Verilen alıntı:

**********

Ali Fuat Yılmazer'in taşhiyecilerle ilgili raporu vermesinden 15 gün önce Fethullah Gülen, sohbetinde tahşiyecileri eleştirmişti. O konuşma için için tıklayın

O ZAMANA KADAR İHBAR YA DA ŞİKAYET YOKTU
Böylece soruşturma başladı ve büyütüldü" dedi. Dosyadan görebildiği kadarıyla soruşturmanın 2009 yılının eylül ayına kadar 'radikal Tahşiye grubu' ismiyle devam ettiğini, sonradan Tahşiye'nin tescilli bir marka olduğunun anlaşılması üzerine, 'radikal Mehmet Doğan grubu'na çevrildiğini aktaran Turan, "Hakkımızdaki ihbar mektubu da yine eylül ayında yazılmış, dosyayı güçlendirmek için. Çünkü ortada herhangi bir ihbar ve şikayet benzeri bir şey yokken bir soruşturma başlatılmış" diye konuştu. Dosyanın içini doldurmak için uydurma bir ihbar mektubunun yazıldığını ve 22 Ocak 2010'da saat 05.00'de gözaltına alındığını anlatan Turan, "Suç aleti olarak da iki tane ruhsatlı silahımı aldılar. Halen silahlarım adli emanettedir. Aynı gün bilmediğimiz bir evde bulunan bombaların üzerinde sanıklardan hiçbirinin parmak izi yoktu. Çıkan parmak izleri polislere aitti. Sonra da yok yere 17 ay hapis yattık" ifadesini de kullandı.

MEKTUPLAR İŞLEME KONULMADI
Mehmet Nuri Turan, Fethullah Gülen, medya organları, çalışanları ve dönemin sorumlularıyla ilgili yaptığı şikayet sürecini de "Söz konusu dava kapsamında, cezaevinde tutukluyken dönemin İstanbul Emniyet Müdürü Hüseyin Çapkın'a bir mektup yazdım. Mektup işleme konulmadı. Turan, "Çünkü o dönemde, 'mektup komisyonuna bakanların paralelci olduğu' söylendi bize. Daha sonra 2014 yılının ilkbahar aylarında, ben emniyete bir mail attım; 'böyle bir mektubumun olduğunu, neden takip edilmediğine' dair. Sonra emniyet beni davet etti. Ben de emniyette iki kere ifade verdim ve müşteki olduğumu söyledim. Emniyet, savcılık adına işlem yaptı. Doğrudan Gülen'den şikayetçi oldum. Emrini yerine getirenlerin tespit edilerek yargılanmasını istedim. Dönemin sorumlusu herkesten şikayetçiyim. O dönem yapılan yayınlarla ilgili şikayetçi oldum" sözleriyle anlattı. Turan, çağrılması halinde savcılığa gidip ifade verebileceğini de aktararak, "gizlisi saklısı" bulunmadığını söyledi.

**********

Verilen bilgiler:
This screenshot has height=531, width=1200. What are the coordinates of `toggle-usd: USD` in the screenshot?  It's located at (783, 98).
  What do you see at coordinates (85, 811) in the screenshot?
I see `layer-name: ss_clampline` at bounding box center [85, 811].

**********

Görev tanımı: Tahşiye soruşturmasını anlatan alıntıdaki "Ben de emniyette iki kere ifade verdim ve müşteki olduğumu söyledim." cümlesini İngilizceye çevirin.

Göreve yanıt: So I gave a statement to the police twice and said that I was a complainant.